Fig. 8. Phase separation in living cells.

a Fluorescent images of HEK293 cells transfected with the gene encoding RGG-Mfp-3-RGG-mCherry (RMR-mCherry), mCherry, or RGG-GFP-RGG (RGR). Scale bars: 5 μm. b Percentage of HEK293 cells that exhibit LLPS. Data are presented as mean ± SD (n = 8); two-side t-test, p-value: **** < 0.0001, p = 9.30 × 10⁻⁶ (RMR vs RGR); p = 8.89 × 10⁻⁶ (RMR vs mCherry). c 3D rendering and representative z-slice images of HEK293 cells producing RMR-mCherry.
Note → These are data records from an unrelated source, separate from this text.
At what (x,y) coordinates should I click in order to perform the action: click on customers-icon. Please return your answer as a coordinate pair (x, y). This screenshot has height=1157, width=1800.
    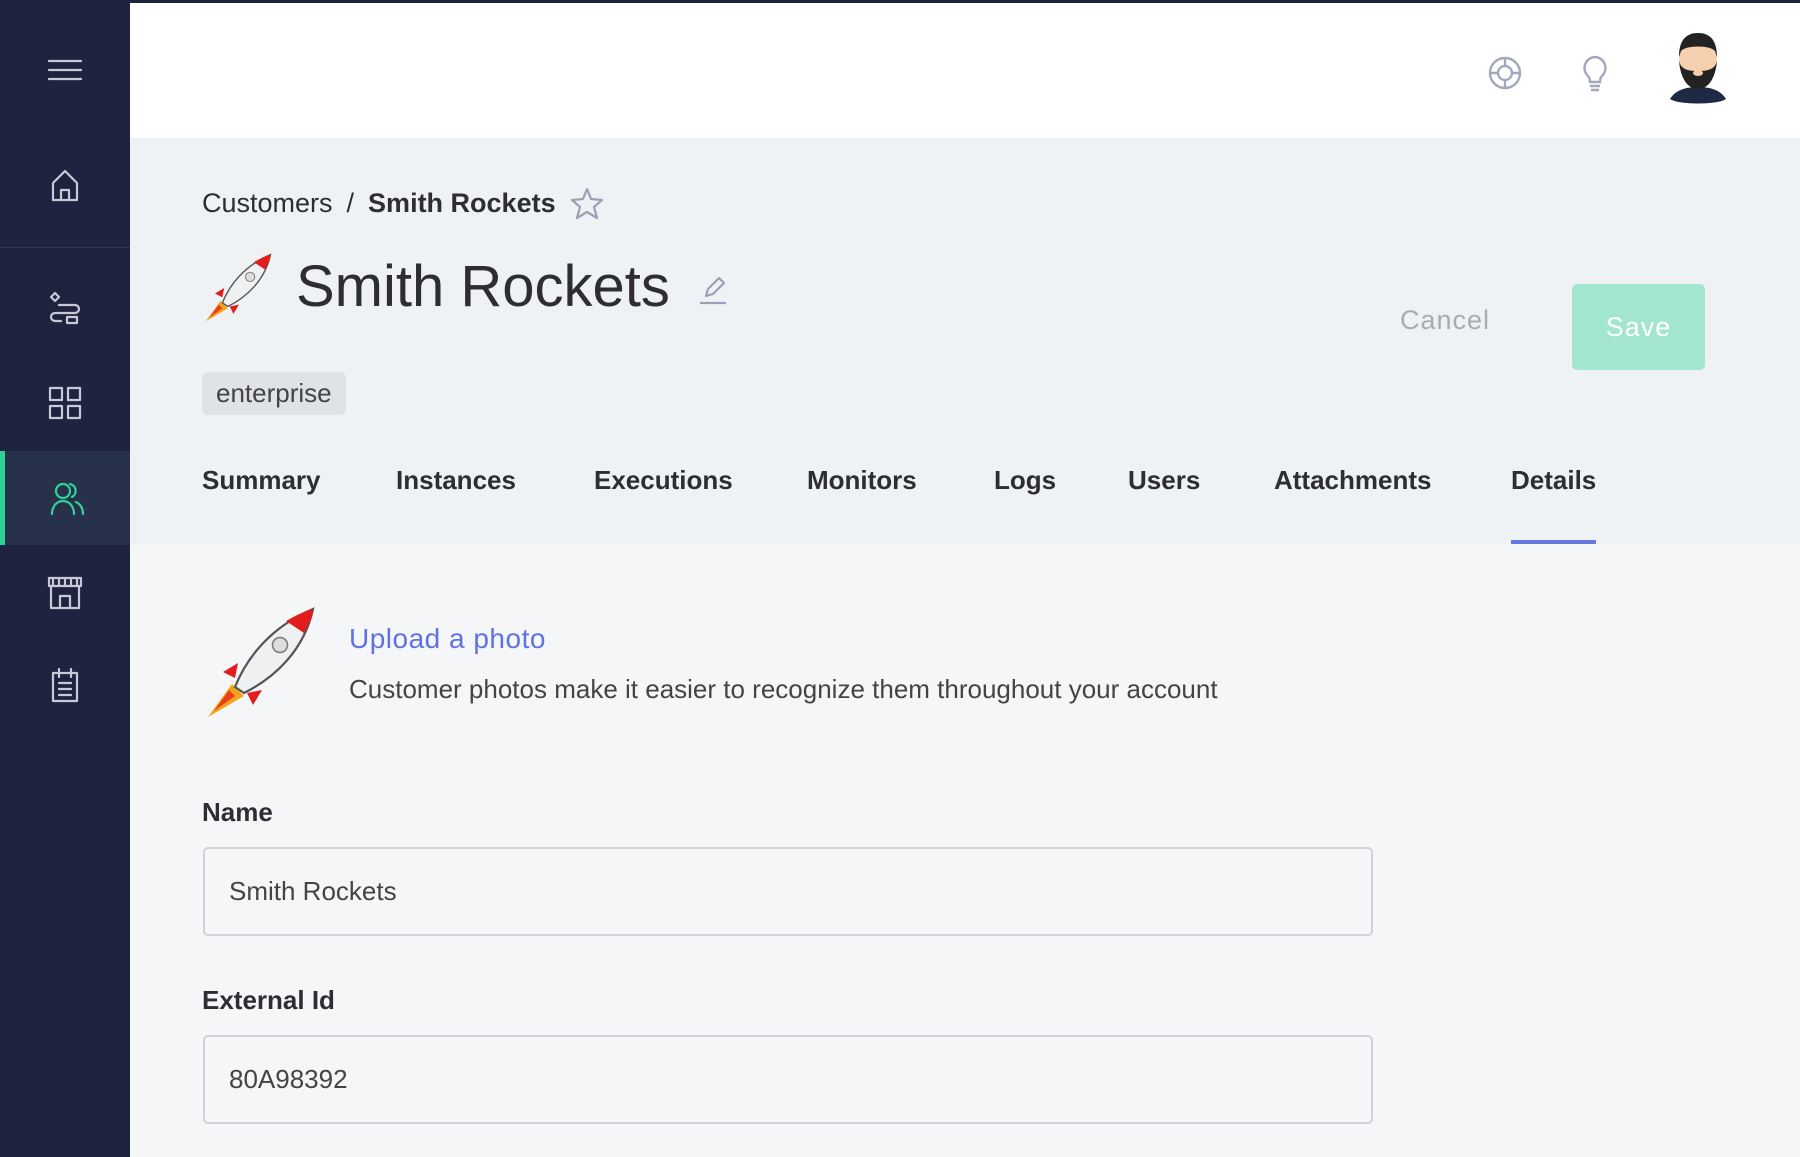
    Looking at the image, I should click on (67, 499).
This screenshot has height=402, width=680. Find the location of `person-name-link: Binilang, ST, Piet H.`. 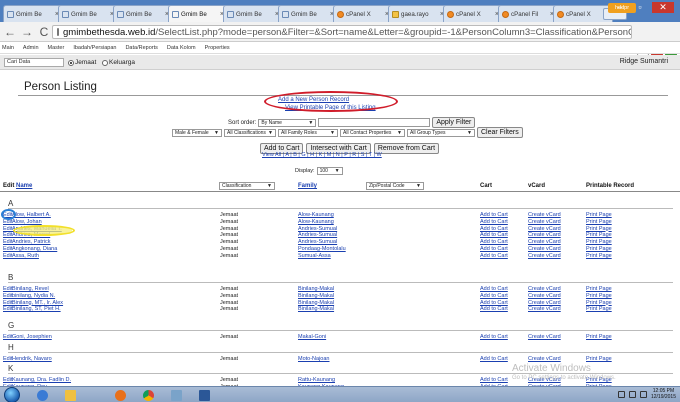

person-name-link: Binilang, ST, Piet H. is located at coordinates (36, 309).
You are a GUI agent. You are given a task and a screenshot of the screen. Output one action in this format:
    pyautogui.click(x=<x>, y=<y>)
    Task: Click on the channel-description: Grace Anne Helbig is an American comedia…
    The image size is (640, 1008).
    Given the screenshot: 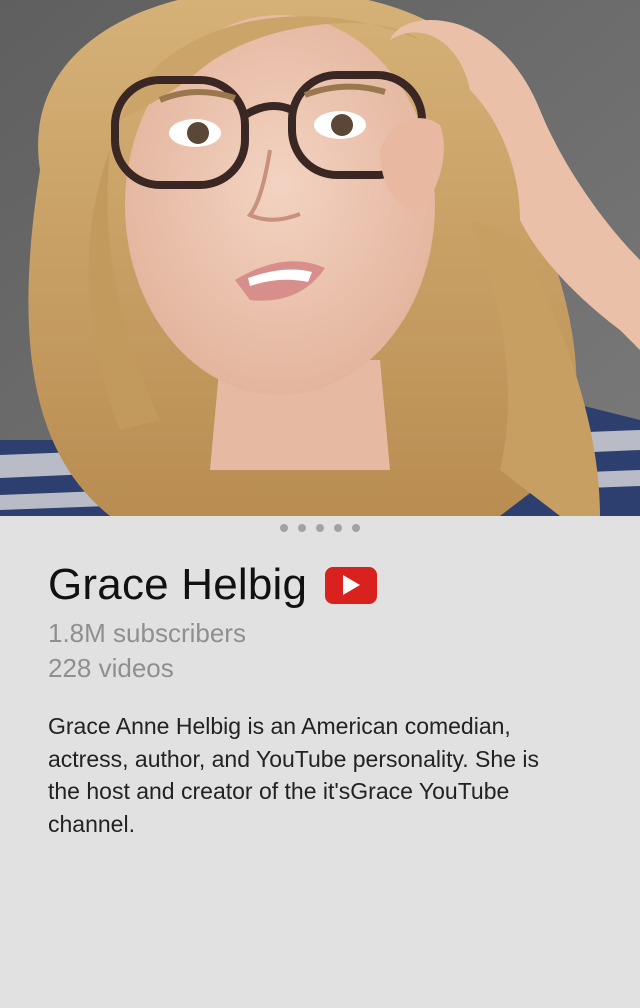 What is the action you would take?
    pyautogui.click(x=294, y=775)
    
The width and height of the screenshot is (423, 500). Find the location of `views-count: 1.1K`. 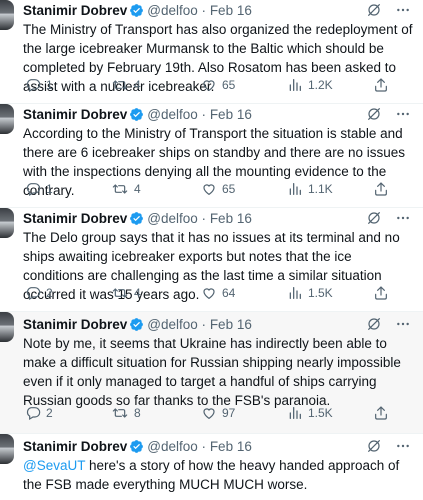

views-count: 1.1K is located at coordinates (320, 189).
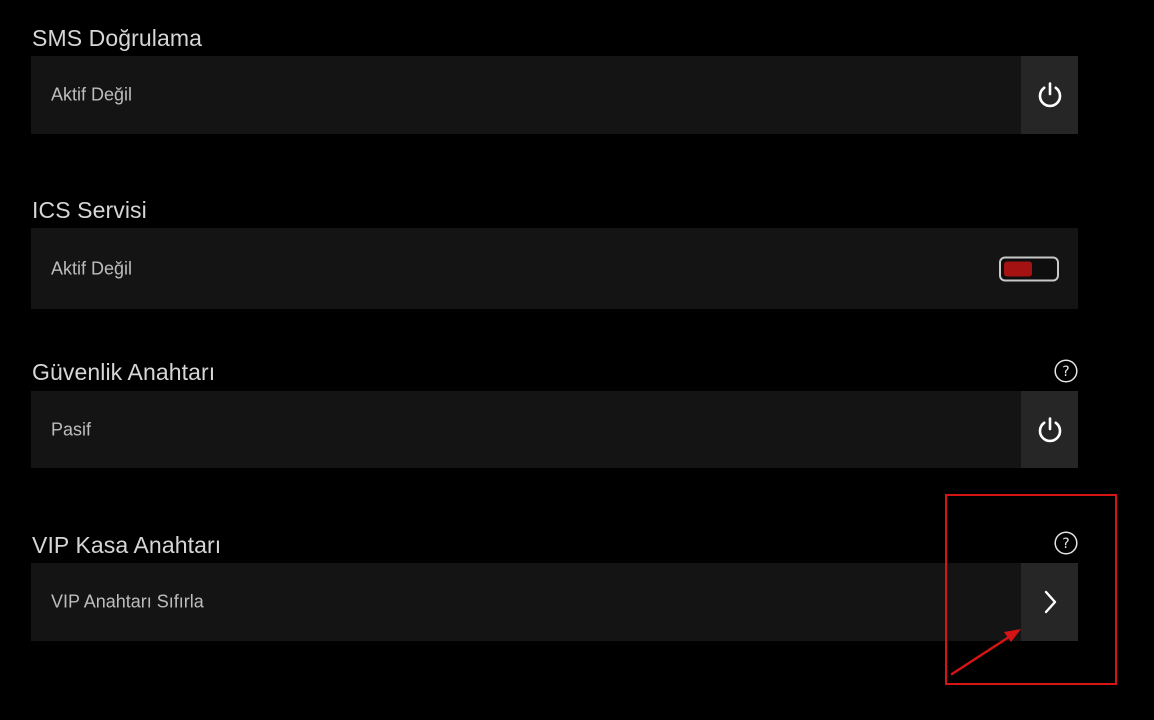  I want to click on security-key-status: Pasif, so click(72, 429).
Scale bars: 10 μm. FRAP assays of RMR condensates in the cytoplasm (d) and in the outer membrane of HEK293 cells (e). The plots show the normalized fluorescence recovery after photobleaching. Scale bars: 10 μm. Data are presented as mean ± SD (n = 8 in d and n = 16 in e).

Fig. 9. Light-induced liquid-to-solid phase transition in HEK293 cells.

a Schematic illustration of light-induced phase transition in cells. b Fluorescent images of the cells harbouring chlorophyll (λ_ex, 405 nm; λ_em, 640 nm) while expressing RMR-mCherry and EGFP-WSCP. Scale bar: 10 μm. Images representative of n = 5. FRAP assays of RMR condensates in the cytoplasm (c) and in the outer membrane of HEK293 cells (d). The plots show the recovery of the fluorescence (normalized) after photobleaching. Scale bar: 10 μm. Data are presented as mean ± SD (n = 9 in c and n = 10 in d).